Organ Mountain Zen



Sunday, May 27, 2012

Now

With palms together,








It is 11:50 PM. Everyone (Kathryn, Suki, and Binky) are asleep. I am wide awake. Kathryn Soku Shin asked that I offer services in El Paso tomorrow while Rev. Tamra leads them here in Las Cruces. Rev. Soku Shin wants me to talk about how I spent my summer vacation, meaning, what did I learn from riding my motorcycle nearly 4000 miles in order to visit my son and his family.







At first I thought I could say something quite Zen like, but I soon recovered from that temptation. The most important thing I learned was not to make assumptions or promises. At each step in our daily life anything is possible. For me, the weather shifting and changing, my body’s unwillingness to adapt quickly or heal from the sciatic nerve inflammation, all came together to betray my promises. I wanted to visit the Atlanta Soto Zen Center, for example, but each way weather and timing conspired against a visit, to say nothing of the gigantic traffic nightmare which defines Atlanta as a place none of us should actually want to go.

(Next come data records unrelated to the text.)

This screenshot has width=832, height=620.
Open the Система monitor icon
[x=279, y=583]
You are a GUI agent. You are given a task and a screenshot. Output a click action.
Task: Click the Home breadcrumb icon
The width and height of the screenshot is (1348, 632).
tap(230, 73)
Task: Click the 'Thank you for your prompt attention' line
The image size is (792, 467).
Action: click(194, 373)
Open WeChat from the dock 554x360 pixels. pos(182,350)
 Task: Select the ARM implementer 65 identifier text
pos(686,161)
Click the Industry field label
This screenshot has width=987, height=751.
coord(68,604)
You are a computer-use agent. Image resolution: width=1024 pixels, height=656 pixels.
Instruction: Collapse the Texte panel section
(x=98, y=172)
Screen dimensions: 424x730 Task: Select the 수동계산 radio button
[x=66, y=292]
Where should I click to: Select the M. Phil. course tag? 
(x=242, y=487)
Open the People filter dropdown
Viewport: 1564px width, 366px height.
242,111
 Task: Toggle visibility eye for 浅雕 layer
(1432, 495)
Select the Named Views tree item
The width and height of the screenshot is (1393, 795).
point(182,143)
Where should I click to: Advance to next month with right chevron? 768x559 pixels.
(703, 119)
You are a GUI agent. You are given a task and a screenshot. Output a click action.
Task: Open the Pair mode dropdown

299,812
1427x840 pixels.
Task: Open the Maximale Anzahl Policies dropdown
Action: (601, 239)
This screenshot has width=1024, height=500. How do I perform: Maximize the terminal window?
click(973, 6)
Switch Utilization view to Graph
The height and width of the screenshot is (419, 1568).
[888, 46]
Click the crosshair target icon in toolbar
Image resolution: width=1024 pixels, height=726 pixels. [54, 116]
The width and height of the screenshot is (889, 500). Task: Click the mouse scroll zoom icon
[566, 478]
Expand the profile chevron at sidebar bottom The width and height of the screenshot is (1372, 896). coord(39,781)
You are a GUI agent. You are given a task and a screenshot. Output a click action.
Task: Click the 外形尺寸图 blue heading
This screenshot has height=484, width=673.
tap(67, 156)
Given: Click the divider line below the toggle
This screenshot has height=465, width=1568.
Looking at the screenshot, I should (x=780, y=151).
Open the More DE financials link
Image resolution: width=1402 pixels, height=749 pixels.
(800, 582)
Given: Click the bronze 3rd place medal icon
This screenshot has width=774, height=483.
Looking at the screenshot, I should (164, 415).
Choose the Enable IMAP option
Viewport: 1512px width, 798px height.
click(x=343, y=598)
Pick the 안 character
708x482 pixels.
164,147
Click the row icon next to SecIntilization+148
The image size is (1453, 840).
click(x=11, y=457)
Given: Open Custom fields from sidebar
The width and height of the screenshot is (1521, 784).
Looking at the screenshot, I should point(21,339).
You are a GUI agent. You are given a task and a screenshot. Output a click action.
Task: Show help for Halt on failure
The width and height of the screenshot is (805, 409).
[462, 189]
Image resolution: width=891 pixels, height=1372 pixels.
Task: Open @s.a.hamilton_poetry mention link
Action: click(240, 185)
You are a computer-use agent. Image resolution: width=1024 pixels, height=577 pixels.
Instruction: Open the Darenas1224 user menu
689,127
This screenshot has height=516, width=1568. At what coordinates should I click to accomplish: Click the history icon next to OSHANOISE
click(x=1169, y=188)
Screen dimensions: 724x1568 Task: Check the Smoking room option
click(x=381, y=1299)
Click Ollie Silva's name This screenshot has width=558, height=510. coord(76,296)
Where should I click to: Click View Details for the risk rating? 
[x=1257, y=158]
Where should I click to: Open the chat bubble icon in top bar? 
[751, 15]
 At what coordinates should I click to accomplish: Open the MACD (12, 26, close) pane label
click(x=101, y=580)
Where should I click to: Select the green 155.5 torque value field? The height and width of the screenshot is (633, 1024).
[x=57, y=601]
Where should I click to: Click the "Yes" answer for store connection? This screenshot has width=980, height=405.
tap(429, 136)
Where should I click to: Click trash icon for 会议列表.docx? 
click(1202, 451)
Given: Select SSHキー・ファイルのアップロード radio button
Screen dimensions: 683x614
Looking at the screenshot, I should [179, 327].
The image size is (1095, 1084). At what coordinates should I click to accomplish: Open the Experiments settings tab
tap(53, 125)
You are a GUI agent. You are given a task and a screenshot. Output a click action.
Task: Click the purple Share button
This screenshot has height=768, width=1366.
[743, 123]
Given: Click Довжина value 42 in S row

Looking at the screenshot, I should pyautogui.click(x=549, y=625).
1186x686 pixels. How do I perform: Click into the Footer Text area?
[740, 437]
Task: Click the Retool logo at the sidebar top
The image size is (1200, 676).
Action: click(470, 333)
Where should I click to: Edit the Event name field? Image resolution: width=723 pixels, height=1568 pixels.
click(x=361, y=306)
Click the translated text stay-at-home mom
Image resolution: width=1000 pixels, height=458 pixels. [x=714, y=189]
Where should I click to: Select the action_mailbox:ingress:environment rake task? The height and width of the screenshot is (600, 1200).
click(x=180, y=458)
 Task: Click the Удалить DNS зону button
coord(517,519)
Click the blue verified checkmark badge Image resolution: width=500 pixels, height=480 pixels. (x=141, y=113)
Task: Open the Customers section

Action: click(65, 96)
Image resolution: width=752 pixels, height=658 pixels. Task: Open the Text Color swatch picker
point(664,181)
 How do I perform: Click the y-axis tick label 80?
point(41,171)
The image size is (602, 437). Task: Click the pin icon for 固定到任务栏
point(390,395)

I had assumed I could master the weather, get around things, predict things with my cyber gadgets. I did to a certain extent. I could see the storms, plot their direction, and so forth, but in the end, only the personal, actual experience of riding a motorcycle unprotected from the temperature changes that accompany an overcast day, could inform me.







My sense is that these lessons speak to the eternally spoken Zen message of “Be here now!” It is in this now, and in no other time or place, that we live. Climbing over high bridges, riding on rutted and freshly grated road surfaces, having to pay close attention to gasoline consumption, location of gasoline stations, and so forth was an experience of deep mindful practice. In the end, however, they are nothing special. We do not need a 4000 mile motorcycle tour to teach us this, we simply need to commit to our daily practice of living fully in each moment.







“Ring the bell that still can ring. Forget your perfect offering,” sings Leonard Cohen, “there is a crack, a crack in everything, that’s how the light gets in.”



In our life as Zensters there is no real place for assumptions and situation specific promises, there is only our global vow to live life awake. Be happy we have cracks. It is through these openings, we are able to begin to see clearly.